■ Collected data entries ■

########

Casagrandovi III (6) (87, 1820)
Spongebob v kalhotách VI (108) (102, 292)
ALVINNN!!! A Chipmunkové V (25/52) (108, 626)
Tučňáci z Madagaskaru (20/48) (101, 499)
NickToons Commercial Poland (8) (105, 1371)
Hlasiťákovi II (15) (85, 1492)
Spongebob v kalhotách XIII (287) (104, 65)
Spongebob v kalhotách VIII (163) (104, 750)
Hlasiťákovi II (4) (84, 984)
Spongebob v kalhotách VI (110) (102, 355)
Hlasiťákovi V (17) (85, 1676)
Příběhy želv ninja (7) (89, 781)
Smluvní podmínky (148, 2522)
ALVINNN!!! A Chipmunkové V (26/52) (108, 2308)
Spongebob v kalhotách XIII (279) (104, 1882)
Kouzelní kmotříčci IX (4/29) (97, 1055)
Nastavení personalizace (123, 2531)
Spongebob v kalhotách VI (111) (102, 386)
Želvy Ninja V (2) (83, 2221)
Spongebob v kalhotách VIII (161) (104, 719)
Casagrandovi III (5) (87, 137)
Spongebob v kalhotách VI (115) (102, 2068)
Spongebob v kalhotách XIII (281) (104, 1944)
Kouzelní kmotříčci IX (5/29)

########

■ Work task ■
Output nothing but the lines from the one that contains "Želvy Ninja V (2) (83, 2221)" through the final line of the entries above, exactly as they appear.

■ Finished task ■
Želvy Ninja V (2) (83, 2221)
Spongebob v kalhotách VIII (161) (104, 719)
Casagrandovi III (5) (87, 137)
Spongebob v kalhotách VI (115) (102, 2068)
Spongebob v kalhotách XIII (281) (104, 1944)
Kouzelní kmotříčci IX (5/29)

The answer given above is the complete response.